Ce qui est intéressant et novateur, c'est la
recherche
d'une continuité dans "la manière dont la pensée émerge de
l'activité cérébrale" et "d'une conception unitaire de l'activité
psychologique, organisée en
niveaux de traitement hiérarchisés, qui part de l'analyse des signaux
(les stimuli) pour s'achever avec l'élaboration de connaissances
stables présentées de manière symbolique" (Launay M.,
Psychologie cognitive, p. 18).
Cependant la continuité ne peut être établie en gommant les différences
par une formule valise contradictoire comme celle de "l'esprit-cerveau".
Un processus, une représentation, ne peuvent être dans l'esprit et dans
le cerveau (Le Ny,
Comment
l'esprit produit du sens, p.
15), car il n'y pas d'identité entre les deux (sauf dans la perspective
réductionniste consistant à ramener le premier au second, ce qui n'est
pas conforme aux principes de la psychologie cognitive).

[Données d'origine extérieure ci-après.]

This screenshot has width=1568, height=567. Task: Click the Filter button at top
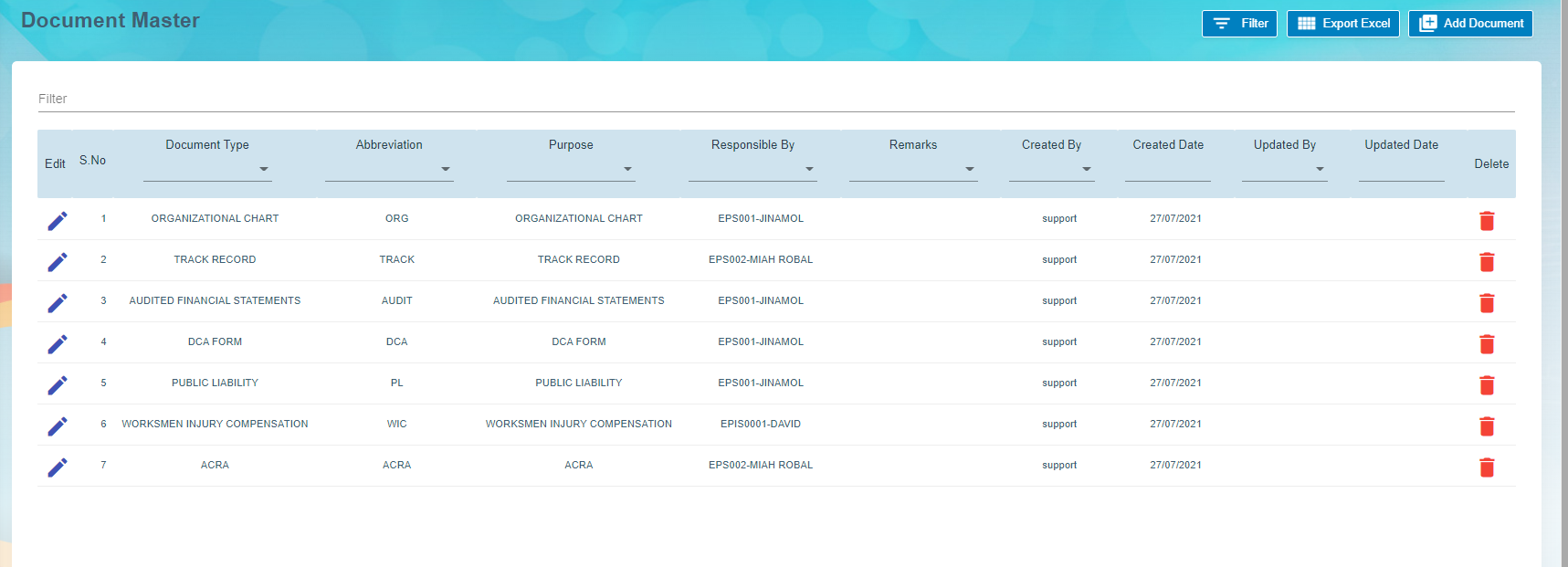[x=1239, y=24]
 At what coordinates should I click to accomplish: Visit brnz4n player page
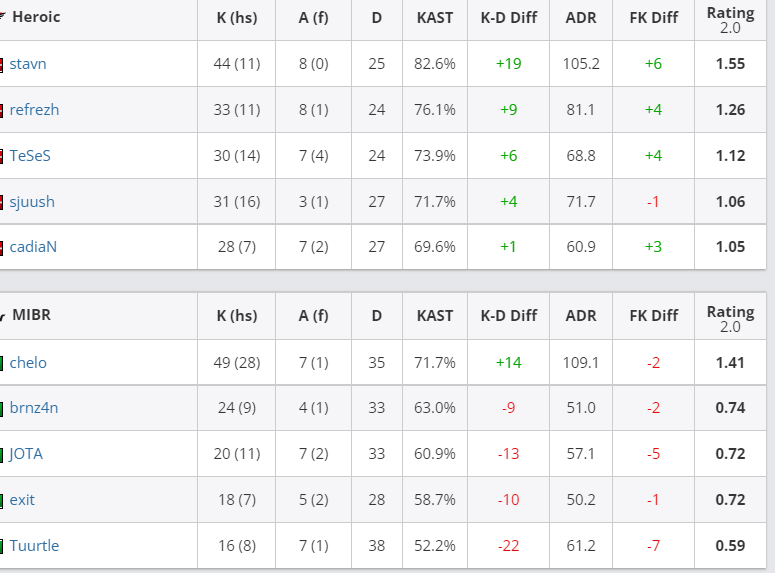pos(34,408)
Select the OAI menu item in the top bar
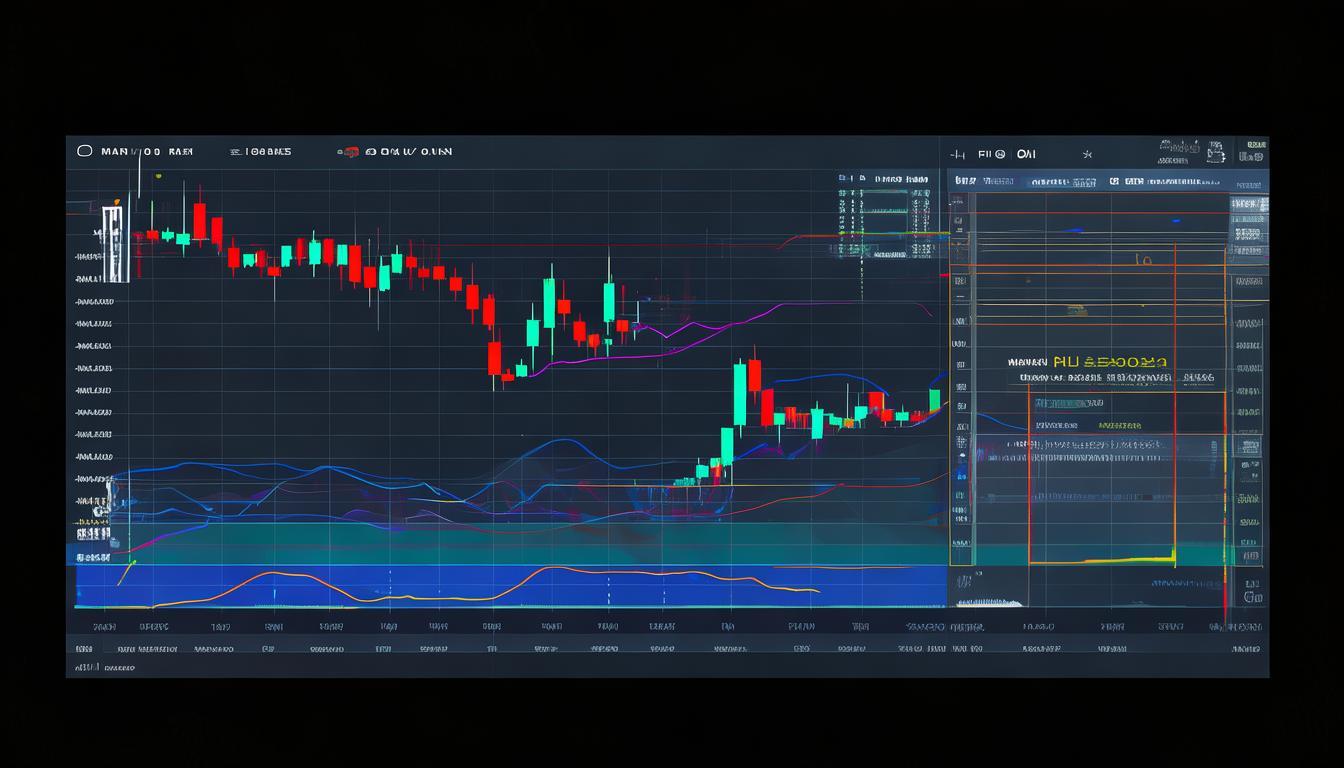The height and width of the screenshot is (768, 1344). click(x=1025, y=153)
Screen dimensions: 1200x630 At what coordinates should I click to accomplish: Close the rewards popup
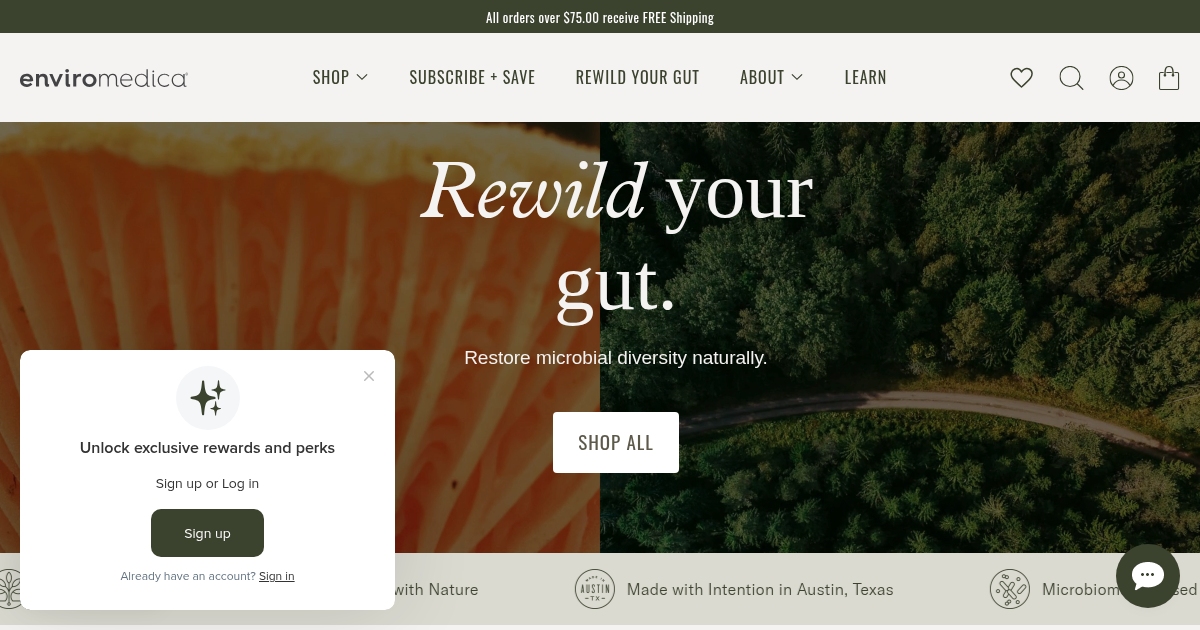click(369, 376)
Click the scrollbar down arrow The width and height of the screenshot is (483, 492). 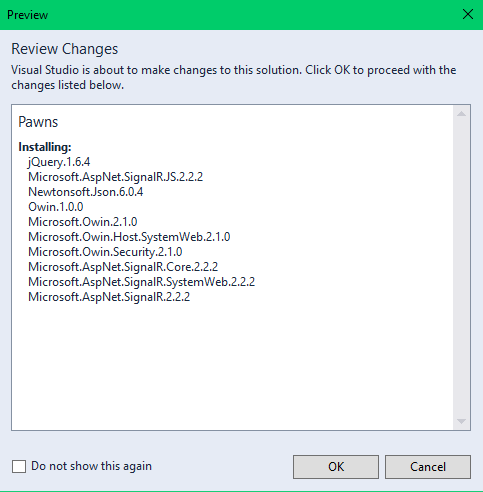click(461, 421)
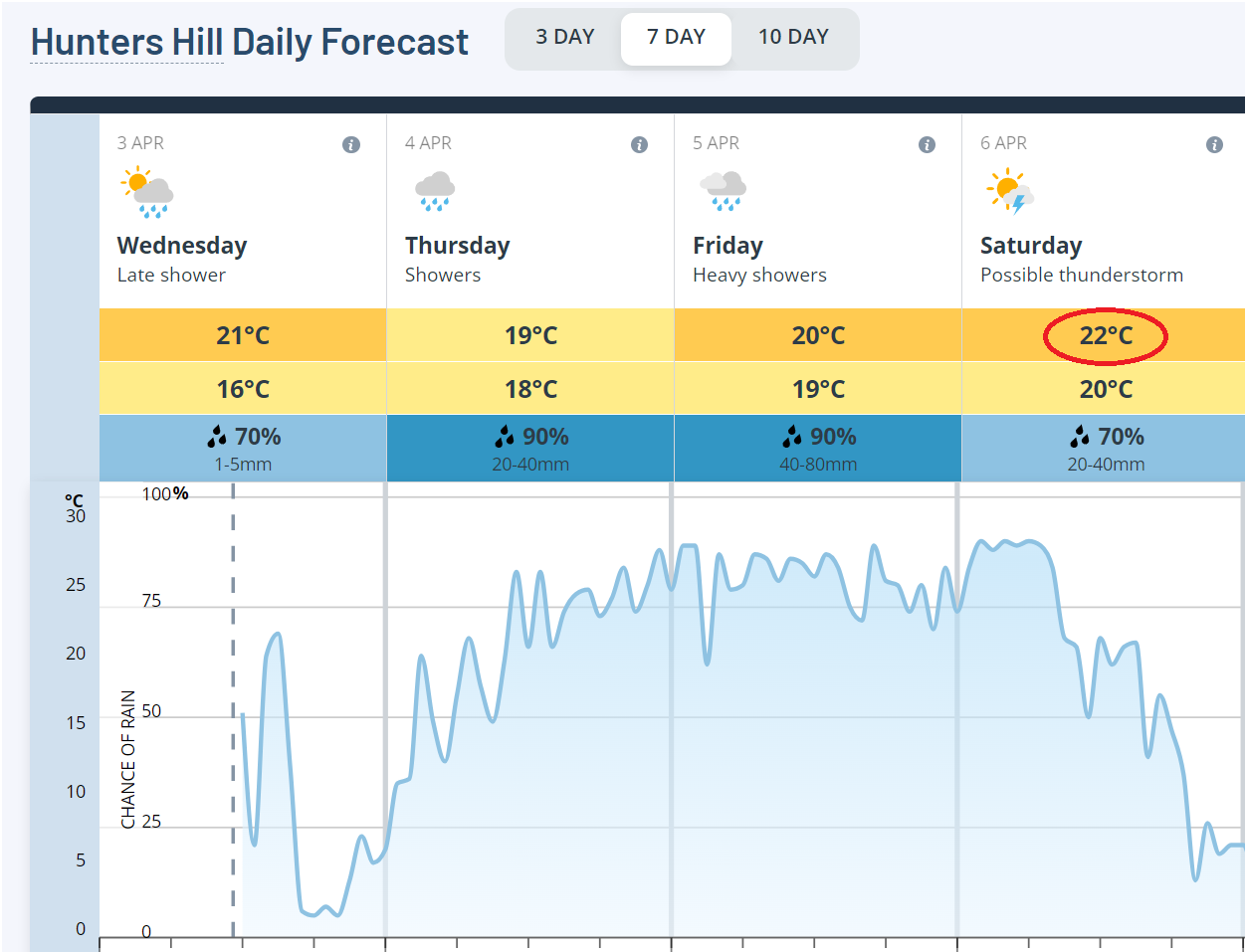Click the circled 22°C Saturday maximum temperature
Screen dimensions: 1247x952
point(1106,336)
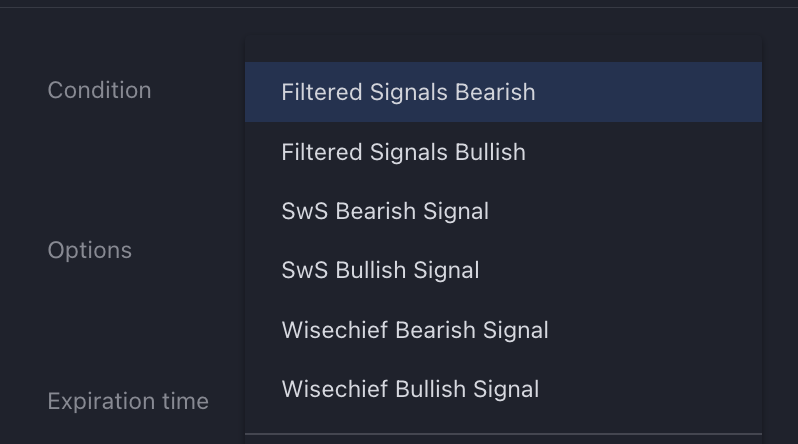
Task: Click the third list item, SwS Bearish
Action: tap(385, 211)
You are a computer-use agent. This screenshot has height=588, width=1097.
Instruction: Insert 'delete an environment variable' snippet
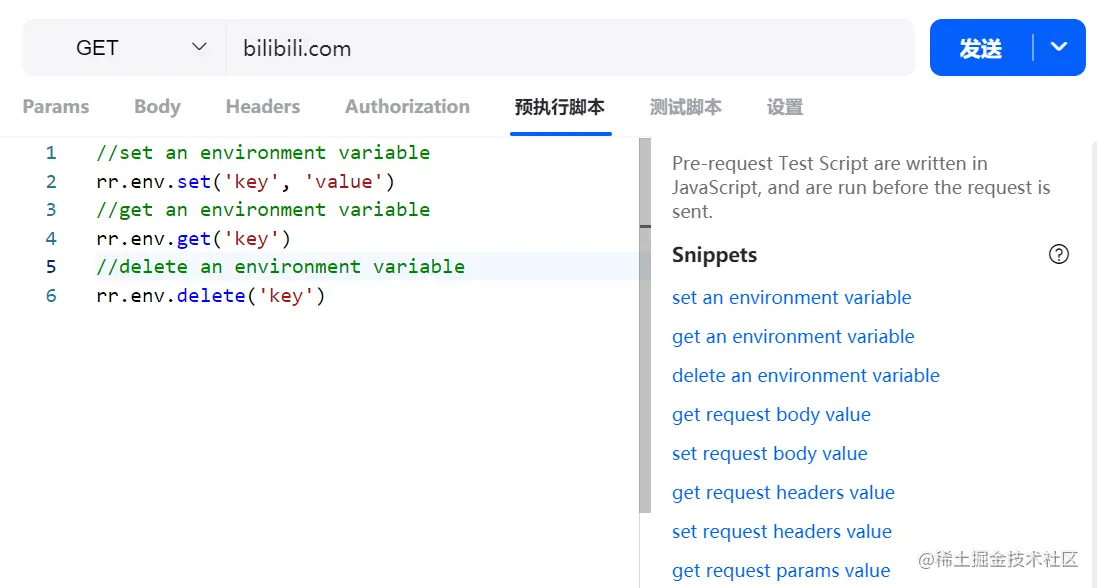(x=806, y=375)
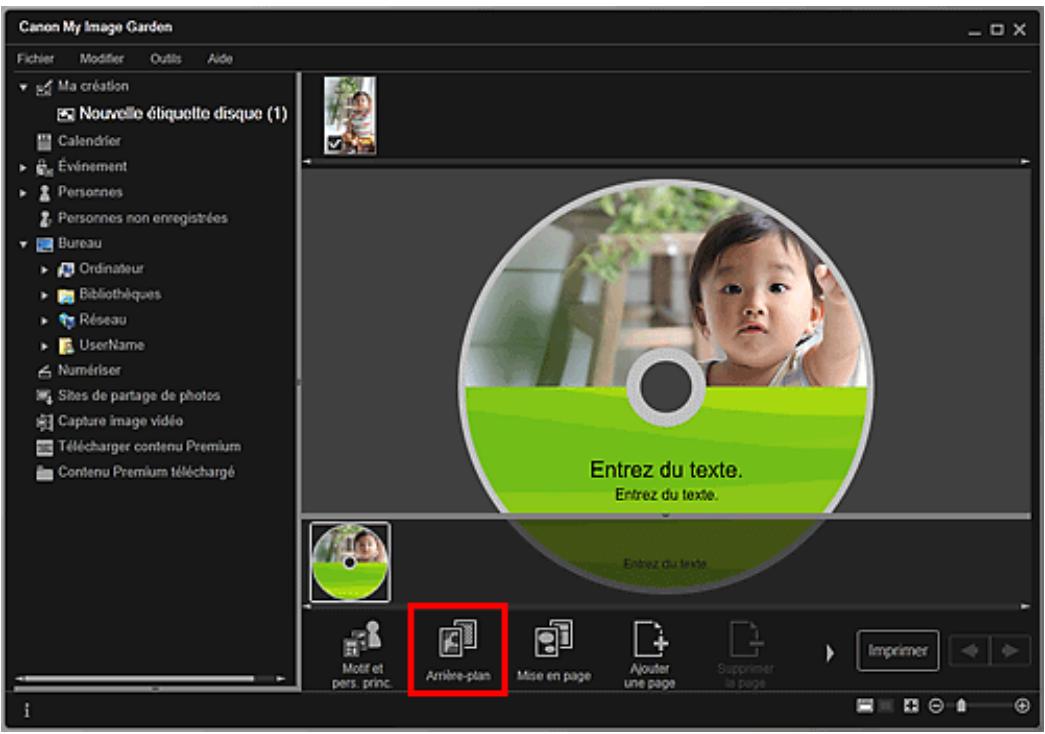Collapse the Ma création tree node
This screenshot has height=734, width=1045.
point(22,87)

Il y a dans la psychologie cognitiviste l'embryon
d'un vrai renouveau, l'amorce
d'un paradigme original concernant l'homme. Nous souscrivons à ce
renouveau, tout en notant que
le pas décisif n'a pas encore été franchi. Nous en voulons pour preuve
l'emploi indifférent des termes de mental, esprit, pensée, cognition,
esprit-cerveau... Il règne encore un flou
conceptuel qui doit être précisé pour qu'une vraie rupture se produise.
Selon nous, celle-ci viendra de la séparation entre ce qui est
représentationnel et ce qui ne l'est pas.
Bibliographie
Denis M., Dubois D., "La représentation cognitive : quelques modèles récents",
Année psychologique,1976, 76, p. 541-562.
Tiberghien G., "La psychologie cognitive survivra-t-elle aux sciences cognitives ?" in
Psychologie Française, 44 (3), 1999.
Le Ny J-F.,
Comment l'esprit produit
du sens, Paris, Odile Jacob, 2005.
Launay M.,
Psychologie cognitive,
Paris, Hachette, 2004.
Richard J-F.,
Les activités mentales, Paris, Armand Colin, 2004.